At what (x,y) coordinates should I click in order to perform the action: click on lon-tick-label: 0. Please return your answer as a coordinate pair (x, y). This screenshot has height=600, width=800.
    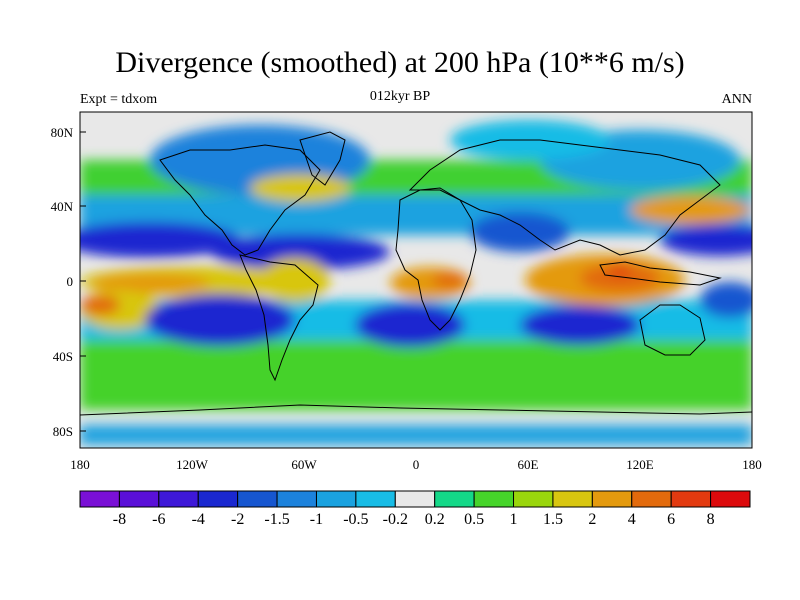
    Looking at the image, I should click on (416, 464).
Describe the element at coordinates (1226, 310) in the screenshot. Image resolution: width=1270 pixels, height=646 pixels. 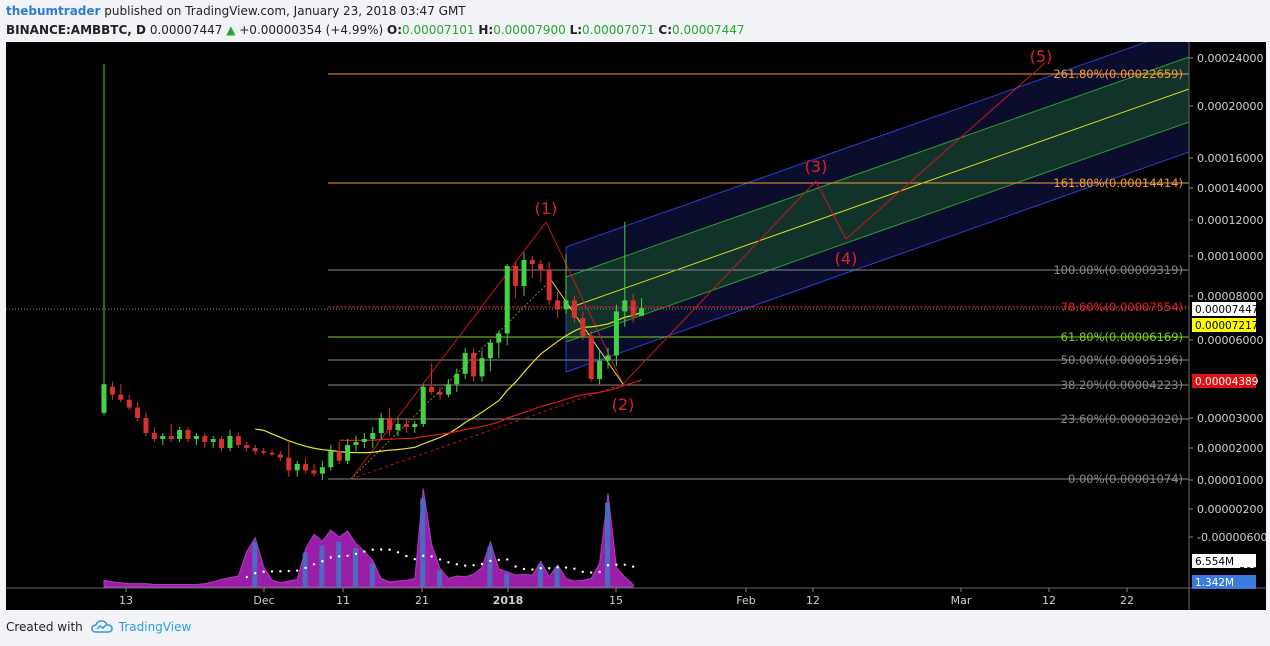
I see `price-label-text: 0.00007447` at that location.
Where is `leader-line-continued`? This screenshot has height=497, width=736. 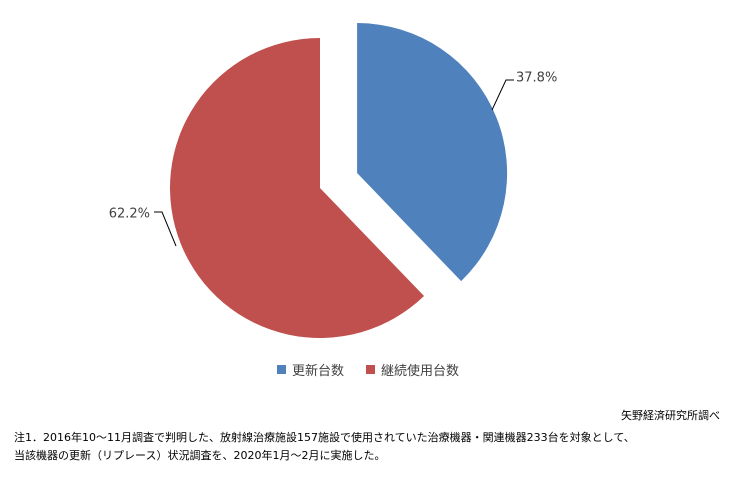
leader-line-continued is located at coordinates (166, 229).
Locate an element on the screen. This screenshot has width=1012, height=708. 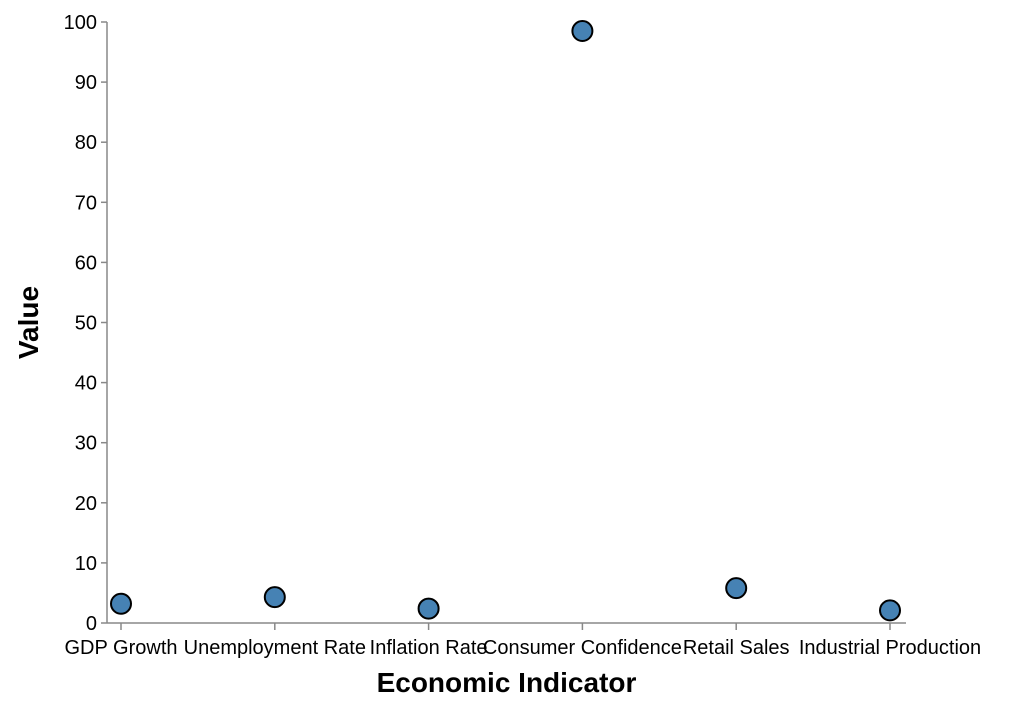
y-tick-label: 10 is located at coordinates (86, 564).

* * * * *

## Instruction
Render the entries as a two-column CSV headed "prompt" and "response," with one row for each entry holding its text and its answer, each in a single quoted field with line breaks replaced by spaces. Begin at the line that contains "has height=497, width=736." and continue through the last entry, omitting the pictures.

## Solution to this exercise
prompt,response
"Where is `leader-line-continued`? This screenshot has height=497, width=736.","leader-line-continued is located at coordinates (166, 229)."
"Locate an element on the screen. This screenshot has width=1012, height=708.","y-tick-label: 10 is located at coordinates (86, 564)."